Find the word "address" in the listing, and copy out each line where it turns up.

***

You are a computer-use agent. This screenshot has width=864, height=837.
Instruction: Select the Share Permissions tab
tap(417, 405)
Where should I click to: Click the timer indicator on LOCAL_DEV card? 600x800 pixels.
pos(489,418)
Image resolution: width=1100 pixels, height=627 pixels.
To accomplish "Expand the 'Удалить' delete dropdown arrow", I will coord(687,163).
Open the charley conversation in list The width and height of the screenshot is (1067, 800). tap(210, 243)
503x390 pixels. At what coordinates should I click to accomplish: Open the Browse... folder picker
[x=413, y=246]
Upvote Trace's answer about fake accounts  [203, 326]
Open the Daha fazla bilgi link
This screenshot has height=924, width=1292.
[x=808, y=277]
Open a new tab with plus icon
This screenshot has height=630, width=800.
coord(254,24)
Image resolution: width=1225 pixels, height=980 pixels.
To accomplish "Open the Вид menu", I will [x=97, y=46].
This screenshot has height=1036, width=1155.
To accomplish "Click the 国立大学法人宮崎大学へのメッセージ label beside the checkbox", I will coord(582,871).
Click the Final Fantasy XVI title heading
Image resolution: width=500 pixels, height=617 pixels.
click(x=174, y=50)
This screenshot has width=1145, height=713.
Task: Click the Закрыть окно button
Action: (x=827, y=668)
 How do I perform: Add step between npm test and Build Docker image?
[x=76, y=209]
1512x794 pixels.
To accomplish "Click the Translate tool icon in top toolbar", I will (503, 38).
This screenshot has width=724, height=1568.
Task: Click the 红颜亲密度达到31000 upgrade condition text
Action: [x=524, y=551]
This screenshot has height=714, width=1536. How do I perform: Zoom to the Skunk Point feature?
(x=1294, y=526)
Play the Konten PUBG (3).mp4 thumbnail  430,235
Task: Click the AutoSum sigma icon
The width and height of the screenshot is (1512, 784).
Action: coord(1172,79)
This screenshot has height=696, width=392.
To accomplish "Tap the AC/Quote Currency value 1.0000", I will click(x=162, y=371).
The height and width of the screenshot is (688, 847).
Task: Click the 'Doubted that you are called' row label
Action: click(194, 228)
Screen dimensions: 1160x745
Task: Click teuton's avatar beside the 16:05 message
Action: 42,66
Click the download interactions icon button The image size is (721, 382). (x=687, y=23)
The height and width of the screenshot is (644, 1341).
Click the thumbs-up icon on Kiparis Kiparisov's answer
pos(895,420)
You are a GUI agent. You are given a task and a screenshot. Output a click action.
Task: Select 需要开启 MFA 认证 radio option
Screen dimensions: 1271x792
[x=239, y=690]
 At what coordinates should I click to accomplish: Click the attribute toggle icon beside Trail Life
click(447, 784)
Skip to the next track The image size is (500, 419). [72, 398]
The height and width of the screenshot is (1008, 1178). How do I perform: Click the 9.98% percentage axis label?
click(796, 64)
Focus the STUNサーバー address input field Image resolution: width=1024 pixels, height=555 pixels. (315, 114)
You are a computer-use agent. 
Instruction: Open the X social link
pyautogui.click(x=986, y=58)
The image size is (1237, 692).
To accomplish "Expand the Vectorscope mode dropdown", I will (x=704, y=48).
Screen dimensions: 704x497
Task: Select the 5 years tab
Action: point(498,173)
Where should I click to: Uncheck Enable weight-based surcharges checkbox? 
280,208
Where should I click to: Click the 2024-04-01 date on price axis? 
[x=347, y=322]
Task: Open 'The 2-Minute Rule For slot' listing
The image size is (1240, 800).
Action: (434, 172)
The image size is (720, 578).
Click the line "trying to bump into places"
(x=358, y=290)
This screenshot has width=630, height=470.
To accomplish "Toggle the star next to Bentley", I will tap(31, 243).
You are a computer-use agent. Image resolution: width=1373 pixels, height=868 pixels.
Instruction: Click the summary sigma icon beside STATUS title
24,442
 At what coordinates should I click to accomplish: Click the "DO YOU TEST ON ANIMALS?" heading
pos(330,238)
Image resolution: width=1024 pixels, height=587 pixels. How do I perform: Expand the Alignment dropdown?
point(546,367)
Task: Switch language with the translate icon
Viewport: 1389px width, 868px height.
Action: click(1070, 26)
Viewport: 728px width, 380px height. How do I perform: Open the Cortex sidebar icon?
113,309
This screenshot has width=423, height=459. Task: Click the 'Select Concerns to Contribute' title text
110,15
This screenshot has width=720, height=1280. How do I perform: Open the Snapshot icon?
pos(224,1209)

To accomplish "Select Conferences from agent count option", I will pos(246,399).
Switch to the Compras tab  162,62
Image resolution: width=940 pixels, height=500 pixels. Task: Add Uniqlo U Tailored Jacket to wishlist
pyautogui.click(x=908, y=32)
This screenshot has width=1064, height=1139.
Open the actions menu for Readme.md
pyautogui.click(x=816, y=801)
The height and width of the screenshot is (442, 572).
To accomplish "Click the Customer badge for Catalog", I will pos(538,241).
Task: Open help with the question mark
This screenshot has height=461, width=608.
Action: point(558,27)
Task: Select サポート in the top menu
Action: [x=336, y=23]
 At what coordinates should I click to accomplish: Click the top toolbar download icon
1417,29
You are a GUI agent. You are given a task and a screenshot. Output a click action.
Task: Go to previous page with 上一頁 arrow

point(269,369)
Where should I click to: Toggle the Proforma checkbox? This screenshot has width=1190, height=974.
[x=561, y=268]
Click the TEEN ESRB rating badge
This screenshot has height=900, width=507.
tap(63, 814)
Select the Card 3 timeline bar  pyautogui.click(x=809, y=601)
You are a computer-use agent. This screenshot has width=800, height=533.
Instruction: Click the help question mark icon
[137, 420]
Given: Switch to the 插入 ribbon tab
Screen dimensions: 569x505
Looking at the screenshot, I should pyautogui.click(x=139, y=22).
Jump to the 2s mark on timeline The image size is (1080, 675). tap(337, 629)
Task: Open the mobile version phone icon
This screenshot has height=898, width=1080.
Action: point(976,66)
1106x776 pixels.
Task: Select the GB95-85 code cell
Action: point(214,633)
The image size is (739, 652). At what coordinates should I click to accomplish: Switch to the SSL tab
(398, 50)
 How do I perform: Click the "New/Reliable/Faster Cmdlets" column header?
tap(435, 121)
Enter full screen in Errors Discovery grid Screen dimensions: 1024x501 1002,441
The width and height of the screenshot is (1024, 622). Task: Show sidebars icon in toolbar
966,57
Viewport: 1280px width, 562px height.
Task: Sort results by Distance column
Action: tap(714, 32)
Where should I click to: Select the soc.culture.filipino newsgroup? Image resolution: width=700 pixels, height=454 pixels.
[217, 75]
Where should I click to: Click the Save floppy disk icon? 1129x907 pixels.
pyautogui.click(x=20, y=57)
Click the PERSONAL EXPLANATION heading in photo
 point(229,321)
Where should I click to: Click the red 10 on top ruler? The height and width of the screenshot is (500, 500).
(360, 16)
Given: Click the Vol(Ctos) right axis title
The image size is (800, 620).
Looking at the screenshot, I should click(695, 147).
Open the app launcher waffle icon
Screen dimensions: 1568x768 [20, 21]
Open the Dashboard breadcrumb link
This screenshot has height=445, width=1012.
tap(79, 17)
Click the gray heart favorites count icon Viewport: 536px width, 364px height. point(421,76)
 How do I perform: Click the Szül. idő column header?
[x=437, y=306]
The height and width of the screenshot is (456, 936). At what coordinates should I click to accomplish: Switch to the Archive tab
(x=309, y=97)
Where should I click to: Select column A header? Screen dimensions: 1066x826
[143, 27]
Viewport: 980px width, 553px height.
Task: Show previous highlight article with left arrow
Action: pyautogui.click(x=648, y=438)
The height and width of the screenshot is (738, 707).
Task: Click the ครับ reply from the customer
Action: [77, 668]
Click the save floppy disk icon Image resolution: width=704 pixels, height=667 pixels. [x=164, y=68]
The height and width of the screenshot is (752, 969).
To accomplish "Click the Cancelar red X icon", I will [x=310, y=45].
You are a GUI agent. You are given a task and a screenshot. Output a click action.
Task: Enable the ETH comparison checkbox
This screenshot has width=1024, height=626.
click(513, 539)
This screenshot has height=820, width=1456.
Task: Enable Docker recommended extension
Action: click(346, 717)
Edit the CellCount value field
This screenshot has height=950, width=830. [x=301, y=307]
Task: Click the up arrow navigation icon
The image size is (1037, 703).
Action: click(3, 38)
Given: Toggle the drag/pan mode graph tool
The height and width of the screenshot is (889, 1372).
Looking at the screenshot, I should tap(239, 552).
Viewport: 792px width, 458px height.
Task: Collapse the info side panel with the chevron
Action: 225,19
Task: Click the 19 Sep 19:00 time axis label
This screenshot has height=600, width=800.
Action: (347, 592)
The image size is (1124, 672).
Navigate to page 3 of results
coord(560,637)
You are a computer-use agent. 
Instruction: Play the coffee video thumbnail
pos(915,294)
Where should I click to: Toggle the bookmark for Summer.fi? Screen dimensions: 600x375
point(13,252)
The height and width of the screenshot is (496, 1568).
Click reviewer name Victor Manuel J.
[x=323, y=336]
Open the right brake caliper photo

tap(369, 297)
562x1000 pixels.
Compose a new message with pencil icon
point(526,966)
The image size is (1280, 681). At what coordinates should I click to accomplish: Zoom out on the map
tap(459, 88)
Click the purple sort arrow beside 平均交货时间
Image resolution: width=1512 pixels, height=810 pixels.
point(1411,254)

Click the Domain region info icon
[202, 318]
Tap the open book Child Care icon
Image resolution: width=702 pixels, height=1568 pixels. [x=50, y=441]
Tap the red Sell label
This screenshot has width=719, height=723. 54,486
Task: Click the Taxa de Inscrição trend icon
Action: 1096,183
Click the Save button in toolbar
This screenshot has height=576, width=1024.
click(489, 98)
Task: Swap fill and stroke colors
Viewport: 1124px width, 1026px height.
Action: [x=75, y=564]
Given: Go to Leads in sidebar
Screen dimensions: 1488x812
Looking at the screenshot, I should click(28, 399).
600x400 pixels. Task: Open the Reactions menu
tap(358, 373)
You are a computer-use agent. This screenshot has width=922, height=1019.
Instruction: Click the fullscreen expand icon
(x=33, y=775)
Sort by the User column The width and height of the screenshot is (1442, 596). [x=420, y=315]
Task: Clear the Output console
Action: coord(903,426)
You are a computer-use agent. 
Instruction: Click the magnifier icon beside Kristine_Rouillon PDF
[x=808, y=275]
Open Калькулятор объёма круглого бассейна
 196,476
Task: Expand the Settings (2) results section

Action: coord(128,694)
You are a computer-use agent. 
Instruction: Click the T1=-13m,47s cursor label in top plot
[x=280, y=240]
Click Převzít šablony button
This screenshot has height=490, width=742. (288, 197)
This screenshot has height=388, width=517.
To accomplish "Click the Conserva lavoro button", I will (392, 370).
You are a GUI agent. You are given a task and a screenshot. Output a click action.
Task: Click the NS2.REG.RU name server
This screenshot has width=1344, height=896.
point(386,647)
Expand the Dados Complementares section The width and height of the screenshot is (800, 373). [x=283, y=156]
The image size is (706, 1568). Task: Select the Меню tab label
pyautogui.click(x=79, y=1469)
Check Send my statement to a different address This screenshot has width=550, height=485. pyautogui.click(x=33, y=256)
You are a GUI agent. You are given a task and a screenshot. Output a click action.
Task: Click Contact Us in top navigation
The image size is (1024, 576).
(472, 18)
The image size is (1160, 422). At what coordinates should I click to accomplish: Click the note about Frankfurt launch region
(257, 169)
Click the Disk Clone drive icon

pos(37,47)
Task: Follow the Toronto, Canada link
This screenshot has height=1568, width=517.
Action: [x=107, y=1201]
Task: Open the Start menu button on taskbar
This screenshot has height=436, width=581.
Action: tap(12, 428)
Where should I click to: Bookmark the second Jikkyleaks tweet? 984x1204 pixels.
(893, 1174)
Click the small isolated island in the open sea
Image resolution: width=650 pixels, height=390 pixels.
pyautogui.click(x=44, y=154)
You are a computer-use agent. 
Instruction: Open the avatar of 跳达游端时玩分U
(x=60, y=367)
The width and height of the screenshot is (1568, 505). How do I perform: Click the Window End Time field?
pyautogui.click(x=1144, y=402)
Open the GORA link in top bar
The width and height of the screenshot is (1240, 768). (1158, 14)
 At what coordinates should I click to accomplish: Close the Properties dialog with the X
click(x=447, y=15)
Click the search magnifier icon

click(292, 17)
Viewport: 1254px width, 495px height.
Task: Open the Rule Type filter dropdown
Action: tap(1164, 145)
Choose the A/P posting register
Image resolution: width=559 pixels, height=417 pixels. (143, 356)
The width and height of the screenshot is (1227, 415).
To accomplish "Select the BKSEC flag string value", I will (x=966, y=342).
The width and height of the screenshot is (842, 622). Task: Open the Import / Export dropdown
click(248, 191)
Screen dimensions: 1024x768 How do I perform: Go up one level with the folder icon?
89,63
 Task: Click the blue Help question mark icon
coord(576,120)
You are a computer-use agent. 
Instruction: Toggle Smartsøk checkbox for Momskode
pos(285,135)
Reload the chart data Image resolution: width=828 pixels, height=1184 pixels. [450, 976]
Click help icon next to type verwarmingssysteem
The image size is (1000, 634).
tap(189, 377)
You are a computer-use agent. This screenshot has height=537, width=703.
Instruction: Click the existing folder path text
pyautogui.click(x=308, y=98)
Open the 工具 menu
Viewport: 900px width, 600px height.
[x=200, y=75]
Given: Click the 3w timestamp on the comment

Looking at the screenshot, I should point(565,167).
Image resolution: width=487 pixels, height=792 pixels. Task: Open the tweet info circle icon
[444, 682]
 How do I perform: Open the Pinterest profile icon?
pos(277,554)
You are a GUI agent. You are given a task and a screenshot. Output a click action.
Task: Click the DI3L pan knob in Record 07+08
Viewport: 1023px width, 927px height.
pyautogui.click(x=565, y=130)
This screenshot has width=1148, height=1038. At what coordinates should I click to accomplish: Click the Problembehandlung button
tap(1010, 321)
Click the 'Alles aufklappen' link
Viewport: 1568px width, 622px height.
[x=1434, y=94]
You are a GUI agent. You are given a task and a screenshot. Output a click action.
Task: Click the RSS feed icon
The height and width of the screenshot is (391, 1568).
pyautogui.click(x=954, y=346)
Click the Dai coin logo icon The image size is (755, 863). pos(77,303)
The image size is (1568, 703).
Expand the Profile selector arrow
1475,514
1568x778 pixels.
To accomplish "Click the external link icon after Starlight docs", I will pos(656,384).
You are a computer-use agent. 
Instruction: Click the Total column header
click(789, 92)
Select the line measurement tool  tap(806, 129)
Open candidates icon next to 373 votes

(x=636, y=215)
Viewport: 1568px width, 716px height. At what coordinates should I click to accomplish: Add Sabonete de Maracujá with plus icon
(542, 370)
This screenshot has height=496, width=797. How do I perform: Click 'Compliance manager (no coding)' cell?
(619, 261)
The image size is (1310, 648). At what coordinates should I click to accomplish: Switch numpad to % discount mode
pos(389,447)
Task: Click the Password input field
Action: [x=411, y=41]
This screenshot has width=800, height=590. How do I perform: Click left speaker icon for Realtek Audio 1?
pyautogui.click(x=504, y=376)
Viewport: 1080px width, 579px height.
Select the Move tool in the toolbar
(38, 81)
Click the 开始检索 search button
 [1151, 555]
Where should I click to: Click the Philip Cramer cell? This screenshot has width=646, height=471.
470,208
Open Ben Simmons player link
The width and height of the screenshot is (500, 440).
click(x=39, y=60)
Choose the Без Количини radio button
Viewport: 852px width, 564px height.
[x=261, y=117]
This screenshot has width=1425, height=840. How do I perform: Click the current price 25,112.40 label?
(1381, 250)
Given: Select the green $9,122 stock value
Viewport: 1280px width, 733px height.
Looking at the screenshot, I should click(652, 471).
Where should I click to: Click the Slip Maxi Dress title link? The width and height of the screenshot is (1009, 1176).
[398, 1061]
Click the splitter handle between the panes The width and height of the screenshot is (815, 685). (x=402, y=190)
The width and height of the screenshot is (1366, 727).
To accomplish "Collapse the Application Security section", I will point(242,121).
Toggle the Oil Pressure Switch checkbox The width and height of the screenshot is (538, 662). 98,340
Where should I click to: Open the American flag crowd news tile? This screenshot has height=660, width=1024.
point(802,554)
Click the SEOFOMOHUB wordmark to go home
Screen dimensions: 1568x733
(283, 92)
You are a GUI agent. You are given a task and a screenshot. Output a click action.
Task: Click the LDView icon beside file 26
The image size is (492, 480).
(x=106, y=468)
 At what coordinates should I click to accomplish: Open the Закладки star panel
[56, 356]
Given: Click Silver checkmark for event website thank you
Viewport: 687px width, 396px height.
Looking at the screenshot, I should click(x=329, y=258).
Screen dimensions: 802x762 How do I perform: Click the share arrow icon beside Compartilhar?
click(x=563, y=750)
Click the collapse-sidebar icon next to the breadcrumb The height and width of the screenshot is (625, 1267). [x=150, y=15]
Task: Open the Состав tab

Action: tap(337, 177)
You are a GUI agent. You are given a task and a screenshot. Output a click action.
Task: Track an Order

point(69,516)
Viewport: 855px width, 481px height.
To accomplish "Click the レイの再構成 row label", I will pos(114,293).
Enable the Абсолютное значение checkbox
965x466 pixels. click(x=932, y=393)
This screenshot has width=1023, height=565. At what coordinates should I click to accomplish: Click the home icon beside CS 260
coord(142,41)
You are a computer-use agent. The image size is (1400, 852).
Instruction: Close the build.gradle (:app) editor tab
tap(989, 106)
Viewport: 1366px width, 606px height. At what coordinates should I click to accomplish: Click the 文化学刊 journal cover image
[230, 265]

***

* Exercise solution
Focus the STUNサーバー address input field Image resolution: width=1024 pixels, height=555 pixels. (315, 114)
Check Send my statement to a different address This screenshot has width=550, height=485. pyautogui.click(x=33, y=256)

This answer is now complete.